**Description of the task**.
Please transcribe, exactly and only, the lines of the records below from the one holding "Like the felony tweet with 46K likes" to the very end.

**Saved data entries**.
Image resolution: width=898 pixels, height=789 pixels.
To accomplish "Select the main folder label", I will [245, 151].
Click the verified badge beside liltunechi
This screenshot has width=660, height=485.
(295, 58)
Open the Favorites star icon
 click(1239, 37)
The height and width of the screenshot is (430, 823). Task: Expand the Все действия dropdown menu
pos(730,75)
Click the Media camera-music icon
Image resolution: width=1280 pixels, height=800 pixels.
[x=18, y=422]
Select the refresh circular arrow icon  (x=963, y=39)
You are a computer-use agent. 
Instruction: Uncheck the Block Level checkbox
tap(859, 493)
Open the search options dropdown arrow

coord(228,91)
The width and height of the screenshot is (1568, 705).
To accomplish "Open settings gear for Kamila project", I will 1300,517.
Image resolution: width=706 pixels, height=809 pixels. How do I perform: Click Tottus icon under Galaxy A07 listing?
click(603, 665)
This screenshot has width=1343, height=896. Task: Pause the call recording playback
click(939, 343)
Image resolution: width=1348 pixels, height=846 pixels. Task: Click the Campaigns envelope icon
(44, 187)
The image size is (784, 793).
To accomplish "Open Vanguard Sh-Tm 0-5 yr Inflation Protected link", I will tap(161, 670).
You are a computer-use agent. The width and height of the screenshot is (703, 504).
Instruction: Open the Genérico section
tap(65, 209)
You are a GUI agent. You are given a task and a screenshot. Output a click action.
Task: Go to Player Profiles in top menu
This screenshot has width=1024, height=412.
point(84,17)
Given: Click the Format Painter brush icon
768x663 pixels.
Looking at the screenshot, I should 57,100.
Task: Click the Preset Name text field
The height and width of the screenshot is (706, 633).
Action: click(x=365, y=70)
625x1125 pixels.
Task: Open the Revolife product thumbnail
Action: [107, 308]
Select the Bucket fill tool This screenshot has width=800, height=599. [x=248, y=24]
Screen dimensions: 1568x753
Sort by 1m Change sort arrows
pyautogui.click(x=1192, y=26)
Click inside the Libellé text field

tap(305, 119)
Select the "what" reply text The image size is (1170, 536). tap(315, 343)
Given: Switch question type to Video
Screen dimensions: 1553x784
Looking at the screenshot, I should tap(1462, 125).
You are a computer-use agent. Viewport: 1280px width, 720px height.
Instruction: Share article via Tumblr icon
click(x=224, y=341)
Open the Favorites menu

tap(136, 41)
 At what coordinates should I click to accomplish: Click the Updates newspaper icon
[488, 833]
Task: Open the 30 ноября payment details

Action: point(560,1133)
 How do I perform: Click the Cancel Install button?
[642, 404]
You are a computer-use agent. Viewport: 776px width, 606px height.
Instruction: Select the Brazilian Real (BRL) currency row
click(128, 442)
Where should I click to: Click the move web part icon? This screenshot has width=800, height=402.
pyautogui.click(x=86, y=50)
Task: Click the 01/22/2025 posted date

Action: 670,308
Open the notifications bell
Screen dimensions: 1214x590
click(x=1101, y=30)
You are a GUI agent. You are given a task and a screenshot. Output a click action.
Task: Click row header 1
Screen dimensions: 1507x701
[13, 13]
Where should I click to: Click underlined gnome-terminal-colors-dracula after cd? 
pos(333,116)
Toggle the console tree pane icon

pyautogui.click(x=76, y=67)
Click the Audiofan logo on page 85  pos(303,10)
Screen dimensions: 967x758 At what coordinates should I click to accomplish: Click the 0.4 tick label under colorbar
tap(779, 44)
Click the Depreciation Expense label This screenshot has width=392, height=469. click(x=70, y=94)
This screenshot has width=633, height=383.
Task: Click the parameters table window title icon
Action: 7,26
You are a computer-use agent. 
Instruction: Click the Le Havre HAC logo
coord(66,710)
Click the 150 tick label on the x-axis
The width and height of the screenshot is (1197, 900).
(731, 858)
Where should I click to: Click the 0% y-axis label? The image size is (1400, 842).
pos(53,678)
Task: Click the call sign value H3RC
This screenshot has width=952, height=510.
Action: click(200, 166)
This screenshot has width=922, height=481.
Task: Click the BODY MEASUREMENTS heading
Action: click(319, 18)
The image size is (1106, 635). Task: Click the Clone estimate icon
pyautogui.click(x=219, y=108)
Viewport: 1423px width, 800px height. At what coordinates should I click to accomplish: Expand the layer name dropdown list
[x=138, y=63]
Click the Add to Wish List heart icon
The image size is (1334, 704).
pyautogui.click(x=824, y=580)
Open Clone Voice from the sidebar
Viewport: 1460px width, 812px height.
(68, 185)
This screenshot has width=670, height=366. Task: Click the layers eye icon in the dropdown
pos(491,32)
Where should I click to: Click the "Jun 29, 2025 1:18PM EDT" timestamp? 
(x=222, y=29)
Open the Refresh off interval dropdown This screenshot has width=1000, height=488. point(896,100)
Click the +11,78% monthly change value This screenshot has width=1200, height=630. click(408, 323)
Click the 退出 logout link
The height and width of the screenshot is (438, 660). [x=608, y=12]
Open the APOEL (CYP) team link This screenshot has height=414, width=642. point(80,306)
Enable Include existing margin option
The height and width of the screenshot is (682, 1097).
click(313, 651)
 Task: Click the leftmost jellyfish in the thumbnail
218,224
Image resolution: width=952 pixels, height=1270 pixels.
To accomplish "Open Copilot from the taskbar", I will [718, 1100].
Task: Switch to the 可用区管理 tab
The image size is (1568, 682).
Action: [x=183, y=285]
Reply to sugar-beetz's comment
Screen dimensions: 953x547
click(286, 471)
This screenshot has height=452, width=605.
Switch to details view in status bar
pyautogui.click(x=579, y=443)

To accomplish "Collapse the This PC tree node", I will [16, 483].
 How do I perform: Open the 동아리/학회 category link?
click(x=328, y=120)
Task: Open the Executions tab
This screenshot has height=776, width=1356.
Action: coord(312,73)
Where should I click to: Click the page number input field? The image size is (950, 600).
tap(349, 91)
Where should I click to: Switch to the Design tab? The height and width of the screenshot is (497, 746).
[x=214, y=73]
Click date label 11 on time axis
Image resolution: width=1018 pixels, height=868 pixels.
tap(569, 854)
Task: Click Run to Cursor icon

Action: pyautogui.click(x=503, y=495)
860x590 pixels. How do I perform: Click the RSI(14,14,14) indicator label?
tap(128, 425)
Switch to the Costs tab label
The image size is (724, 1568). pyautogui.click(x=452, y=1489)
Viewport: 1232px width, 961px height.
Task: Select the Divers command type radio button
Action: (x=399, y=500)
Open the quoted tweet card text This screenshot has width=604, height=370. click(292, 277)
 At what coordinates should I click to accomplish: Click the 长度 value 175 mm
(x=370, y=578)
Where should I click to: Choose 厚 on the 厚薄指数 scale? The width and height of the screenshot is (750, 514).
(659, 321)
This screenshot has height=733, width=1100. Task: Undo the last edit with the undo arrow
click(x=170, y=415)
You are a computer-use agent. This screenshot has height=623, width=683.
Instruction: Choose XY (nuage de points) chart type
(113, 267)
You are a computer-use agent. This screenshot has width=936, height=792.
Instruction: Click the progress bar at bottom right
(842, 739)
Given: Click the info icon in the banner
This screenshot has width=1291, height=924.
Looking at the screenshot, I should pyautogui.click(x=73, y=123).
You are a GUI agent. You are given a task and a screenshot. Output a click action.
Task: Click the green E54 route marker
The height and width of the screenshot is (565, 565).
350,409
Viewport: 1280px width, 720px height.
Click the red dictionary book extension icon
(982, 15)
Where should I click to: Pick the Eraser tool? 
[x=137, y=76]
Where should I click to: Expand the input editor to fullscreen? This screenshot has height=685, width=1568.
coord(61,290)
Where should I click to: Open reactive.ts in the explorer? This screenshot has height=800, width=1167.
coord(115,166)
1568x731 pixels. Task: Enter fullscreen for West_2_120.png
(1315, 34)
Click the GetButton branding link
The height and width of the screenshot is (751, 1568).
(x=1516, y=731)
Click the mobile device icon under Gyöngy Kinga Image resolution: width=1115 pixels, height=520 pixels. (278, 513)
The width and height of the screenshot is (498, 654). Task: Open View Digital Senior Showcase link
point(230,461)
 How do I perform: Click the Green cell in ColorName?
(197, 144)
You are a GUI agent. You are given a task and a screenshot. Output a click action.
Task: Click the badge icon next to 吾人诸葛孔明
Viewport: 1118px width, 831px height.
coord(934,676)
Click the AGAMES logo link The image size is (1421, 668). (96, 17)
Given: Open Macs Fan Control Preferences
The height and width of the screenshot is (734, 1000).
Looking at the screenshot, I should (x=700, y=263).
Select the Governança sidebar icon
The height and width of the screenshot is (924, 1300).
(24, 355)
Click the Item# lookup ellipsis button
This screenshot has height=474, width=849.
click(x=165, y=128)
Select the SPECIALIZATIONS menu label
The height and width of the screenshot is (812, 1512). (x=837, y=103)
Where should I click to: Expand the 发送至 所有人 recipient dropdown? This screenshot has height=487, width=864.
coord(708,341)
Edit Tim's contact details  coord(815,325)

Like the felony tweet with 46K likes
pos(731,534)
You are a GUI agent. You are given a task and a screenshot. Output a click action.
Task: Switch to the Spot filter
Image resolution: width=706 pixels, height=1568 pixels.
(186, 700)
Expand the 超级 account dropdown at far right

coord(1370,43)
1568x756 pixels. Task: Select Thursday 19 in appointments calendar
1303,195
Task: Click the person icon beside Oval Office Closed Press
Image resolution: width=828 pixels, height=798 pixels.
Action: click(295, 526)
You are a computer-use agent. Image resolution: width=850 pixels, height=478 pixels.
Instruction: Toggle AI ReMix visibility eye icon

**Exercise output**.
Like the felony tweet with 46K likes
pos(731,534)
You are a GUI agent. You are given a task and a screenshot. Output a click action.
Task: Switch to the Spot filter
Image resolution: width=706 pixels, height=1568 pixels.
(186, 700)
Expand the 超级 account dropdown at far right

coord(1370,43)
1568x756 pixels. Task: Select Thursday 19 in appointments calendar
1303,195
Task: Click the person icon beside Oval Office Closed Press
Image resolution: width=828 pixels, height=798 pixels.
Action: click(295, 526)
You are a computer-use agent. Image resolution: width=850 pixels, height=478 pixels.
Instruction: Toggle AI ReMix visibility eye icon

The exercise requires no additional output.